But Jason Carter’s show tonight is a rare hometown performance for the acclaimed classical guitarist. Jason, who currently lives in France, grew up in Fratton, and says: ‘Most of my family still live here and I still call it home.’

It was here at the age of nine that he first started playing guitar after being inspired by seeing Australian guitarist John Williams on TV.

But it was as he hit his late teens and was working as an apprentice engineer that Jason realised he needed to make the leap into being a full-time musician.

‘I was on a YTS scheme earning £35 for a 70 hour week, and earning about £50 a night playing classical guitar in restaurants, and this was in the late 1980s.

‘I had this life of sitting in a factory stinking of Swarfega or getting out with my guitar and seeing where I could go with it. It was kind of a no-brainer. That’s what I did and that’s what I’m still doing.’

And it has so far taken him to more than 90 countries around the world.

In 2008 it took him to Kabul in Afghanistan.

‘I’ve always loved music from the Middle East and central Asia. I’ve worked alongside the British Council at times, and Afghanistan was the last project I did with them. In those days it was very intense in terms of the security situation.
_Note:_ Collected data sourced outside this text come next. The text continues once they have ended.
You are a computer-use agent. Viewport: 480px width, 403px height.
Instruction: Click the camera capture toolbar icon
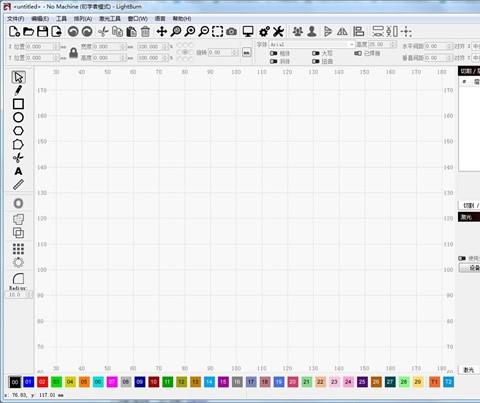click(x=231, y=32)
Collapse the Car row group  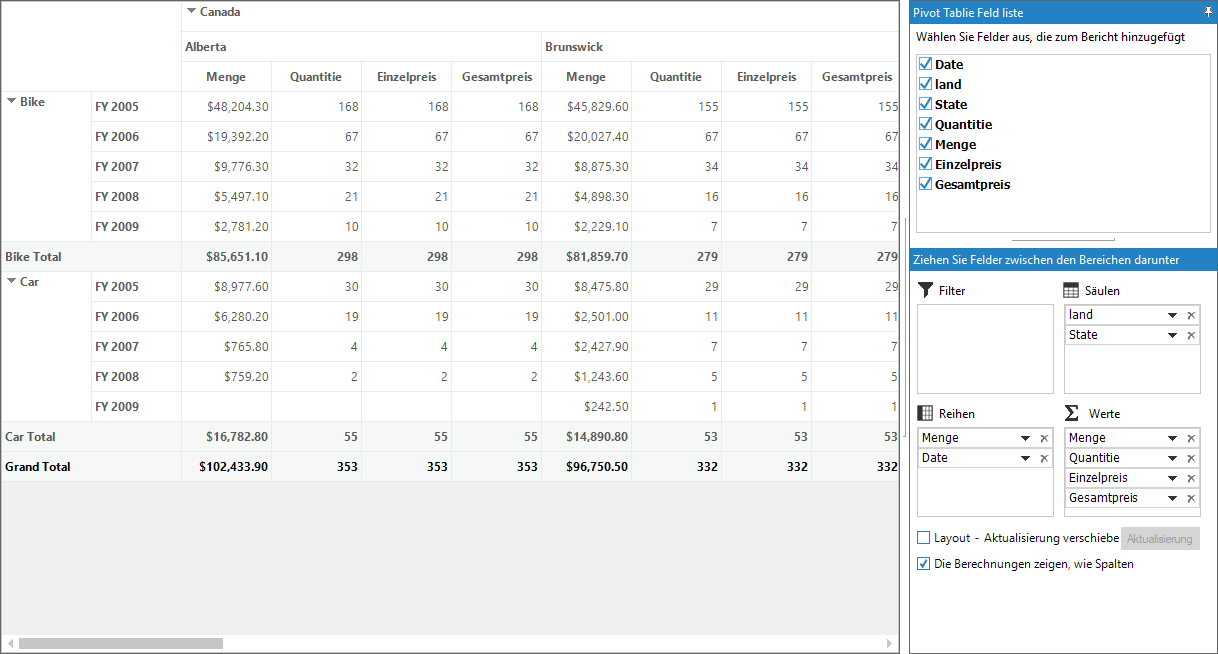[x=11, y=281]
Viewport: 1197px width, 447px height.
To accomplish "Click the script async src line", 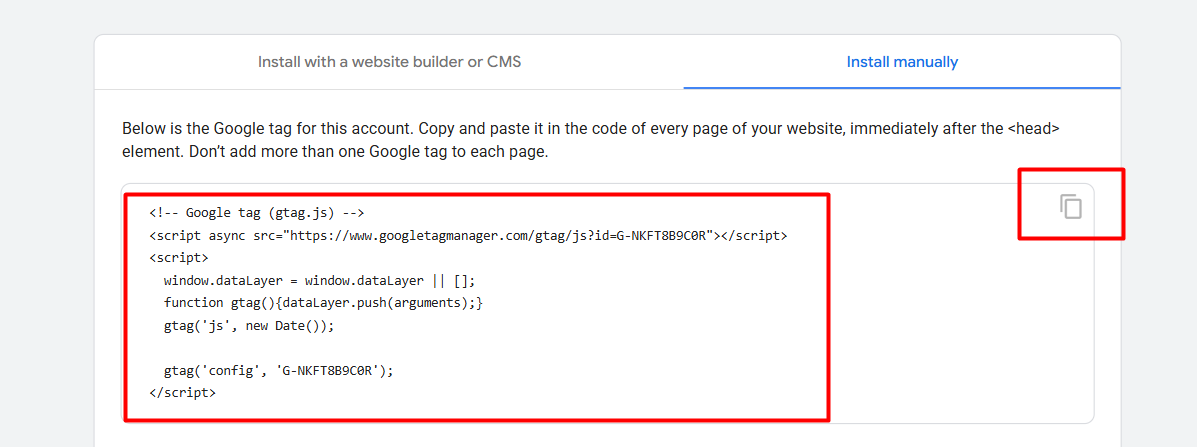I will [467, 236].
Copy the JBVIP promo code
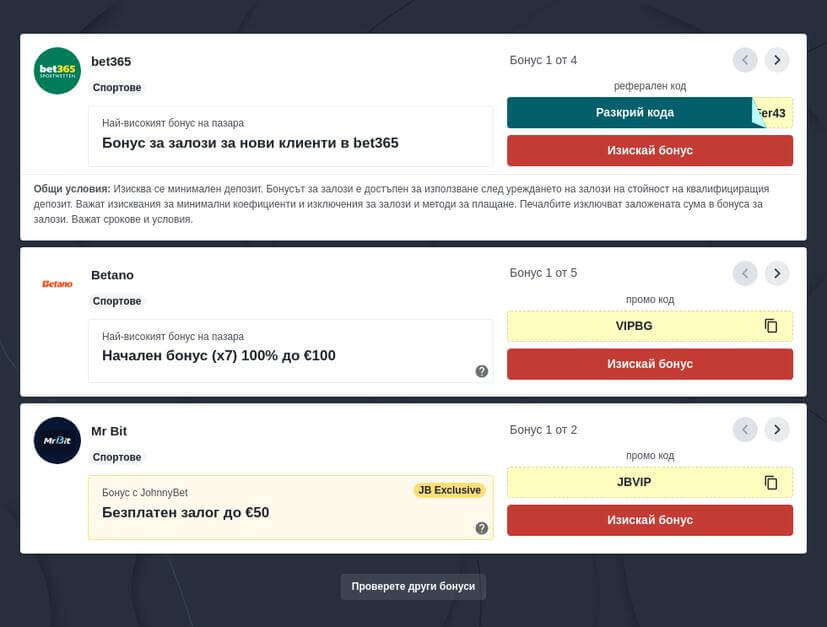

‘I taught guitar to boys at university for almost a month, and in the evenings I would meet with the old musicians who had been ousted because the Taliban banned music, and they had then come back. We put on three concerts in Kabul in secure compounds – at one we had to have a ring of soldiers around us, but it was a great experience.’

A year earlier he had played in Pyongyang, North Korea

‘I played five concerts to 3,000 people a night and I wasn’t allowed to collaborate with local musicians, but just being there as a foreign musician was a big deal. We were very heavily monitored.

‘People said before I went I was being naive and it would be used for propaganda and every dollar I spent would go to the government, and I agree on a number of levels, but if everyone stayed away there’s no chance a difference can be made.’

The concert is on Friday, September 12 from 7pm at St Simon’s Church, Southsea.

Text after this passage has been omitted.